Sunday Steve left to head back home. Another hard goodbye.
I'm so so grateful my mom was able to stick around till Monday as we explored and spent a little more time together. Then Monday afternoon we said our last hard goodbye as she headed back to Texas.
We literally could not have done this move without my mom and Steve. Paul was so, so sick. I was still on the mend and we had two vehicles to drive. We understand the love of a parent and the sacrifice I know they would make again. We are so, so thankful.
My heart is so full as I write this post. It has been so long since I've blogged but I wanted to remember as much as I could about this experience. It has changed me. It has changed our family. It is forcing us out of our comfort zone and into a new adventure.
I have this sign outside my bedroom on a wall that is directly across from my door. I found this right before we moved and I knew I needed it. I'm very much a "words" person. While I'm not always the best at using them (my foot is in my mouth regularly) I love to be inspired by them.

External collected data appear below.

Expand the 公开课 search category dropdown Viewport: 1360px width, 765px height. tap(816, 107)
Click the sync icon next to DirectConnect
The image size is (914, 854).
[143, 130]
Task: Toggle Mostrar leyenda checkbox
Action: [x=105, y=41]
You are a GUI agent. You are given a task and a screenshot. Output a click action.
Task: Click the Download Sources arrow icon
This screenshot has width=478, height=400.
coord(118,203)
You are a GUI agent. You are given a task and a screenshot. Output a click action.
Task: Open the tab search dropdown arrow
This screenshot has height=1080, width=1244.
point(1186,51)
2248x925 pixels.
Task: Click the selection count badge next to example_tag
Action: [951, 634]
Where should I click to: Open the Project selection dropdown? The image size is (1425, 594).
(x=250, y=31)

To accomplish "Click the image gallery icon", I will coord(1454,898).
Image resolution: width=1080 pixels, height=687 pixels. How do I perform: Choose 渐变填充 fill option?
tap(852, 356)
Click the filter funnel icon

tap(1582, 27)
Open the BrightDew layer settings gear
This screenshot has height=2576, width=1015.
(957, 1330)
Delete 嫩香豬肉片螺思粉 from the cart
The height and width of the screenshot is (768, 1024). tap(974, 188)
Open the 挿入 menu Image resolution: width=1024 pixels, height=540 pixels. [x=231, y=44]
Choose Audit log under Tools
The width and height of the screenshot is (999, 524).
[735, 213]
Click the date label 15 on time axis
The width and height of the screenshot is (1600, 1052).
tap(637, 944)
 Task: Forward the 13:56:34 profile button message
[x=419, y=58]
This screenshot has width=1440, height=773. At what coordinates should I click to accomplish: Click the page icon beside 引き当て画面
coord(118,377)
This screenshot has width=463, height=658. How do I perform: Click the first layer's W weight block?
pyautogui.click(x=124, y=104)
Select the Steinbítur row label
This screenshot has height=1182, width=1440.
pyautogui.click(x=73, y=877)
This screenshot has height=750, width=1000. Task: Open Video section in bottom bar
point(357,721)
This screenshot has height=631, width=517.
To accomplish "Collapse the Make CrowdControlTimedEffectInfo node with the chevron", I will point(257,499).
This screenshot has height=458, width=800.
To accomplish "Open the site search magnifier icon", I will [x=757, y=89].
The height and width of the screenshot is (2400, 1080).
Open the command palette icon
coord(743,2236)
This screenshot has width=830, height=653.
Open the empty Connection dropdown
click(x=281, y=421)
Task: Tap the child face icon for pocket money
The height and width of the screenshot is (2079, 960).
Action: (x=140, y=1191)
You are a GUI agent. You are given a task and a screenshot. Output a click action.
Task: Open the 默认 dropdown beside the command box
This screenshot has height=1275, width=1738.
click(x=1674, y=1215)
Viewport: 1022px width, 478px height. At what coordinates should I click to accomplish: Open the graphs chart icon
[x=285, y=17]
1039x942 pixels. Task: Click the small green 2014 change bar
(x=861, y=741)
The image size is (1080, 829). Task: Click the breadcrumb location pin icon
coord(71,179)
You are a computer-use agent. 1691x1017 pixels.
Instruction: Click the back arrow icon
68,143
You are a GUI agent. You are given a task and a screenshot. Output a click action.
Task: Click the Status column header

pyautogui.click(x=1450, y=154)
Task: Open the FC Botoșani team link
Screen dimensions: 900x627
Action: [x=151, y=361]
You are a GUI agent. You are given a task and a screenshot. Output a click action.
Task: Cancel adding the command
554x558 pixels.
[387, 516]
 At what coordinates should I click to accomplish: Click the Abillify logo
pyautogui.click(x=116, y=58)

Our blessings are so many. It has been almost a month since we moved. It has been a good month with many blessings and a few really hard moments and sometimes days... but I can feel my blessings around me daily and they literally keep me going.
I am so overwhelmed with gratitude. Thank you again, to all of you who helped/wanted to help/ sent blessings and good gives our way. We will never be able to thank you enough.